> DESCRIPTION OF THE TASK: Your answer is to be every line of the material that includes the string "each".

> DATA:
*** Block opens ***

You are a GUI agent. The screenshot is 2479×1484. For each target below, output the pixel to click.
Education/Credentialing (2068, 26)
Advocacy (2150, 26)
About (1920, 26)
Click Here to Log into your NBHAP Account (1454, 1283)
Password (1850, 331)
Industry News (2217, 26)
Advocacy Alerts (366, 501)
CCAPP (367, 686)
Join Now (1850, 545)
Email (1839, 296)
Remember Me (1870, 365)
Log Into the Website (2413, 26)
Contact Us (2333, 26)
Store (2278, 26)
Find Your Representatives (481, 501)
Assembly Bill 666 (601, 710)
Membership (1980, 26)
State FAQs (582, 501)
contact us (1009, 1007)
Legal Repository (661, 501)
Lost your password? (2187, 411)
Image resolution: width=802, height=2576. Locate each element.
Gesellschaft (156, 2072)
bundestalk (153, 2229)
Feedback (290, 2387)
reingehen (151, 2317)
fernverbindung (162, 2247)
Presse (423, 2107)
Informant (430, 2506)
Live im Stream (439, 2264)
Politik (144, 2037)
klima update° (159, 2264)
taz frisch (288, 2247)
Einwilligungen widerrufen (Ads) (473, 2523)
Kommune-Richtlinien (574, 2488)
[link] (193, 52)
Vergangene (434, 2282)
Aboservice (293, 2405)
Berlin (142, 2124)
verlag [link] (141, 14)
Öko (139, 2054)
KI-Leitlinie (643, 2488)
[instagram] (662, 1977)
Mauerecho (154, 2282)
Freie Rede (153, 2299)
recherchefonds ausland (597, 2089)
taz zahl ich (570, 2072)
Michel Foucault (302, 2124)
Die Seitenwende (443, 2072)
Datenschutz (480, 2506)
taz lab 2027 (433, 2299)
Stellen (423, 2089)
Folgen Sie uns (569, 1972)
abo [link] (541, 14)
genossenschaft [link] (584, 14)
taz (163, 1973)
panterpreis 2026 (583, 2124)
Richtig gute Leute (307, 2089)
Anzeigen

*** Block closes ***

> EXERCISE SOLUTION:
You are a GUI agent. The screenshot is 2479×1484. For each target below, output the pixel to click.
Image resolution: width=802, height=2576. Locate each element.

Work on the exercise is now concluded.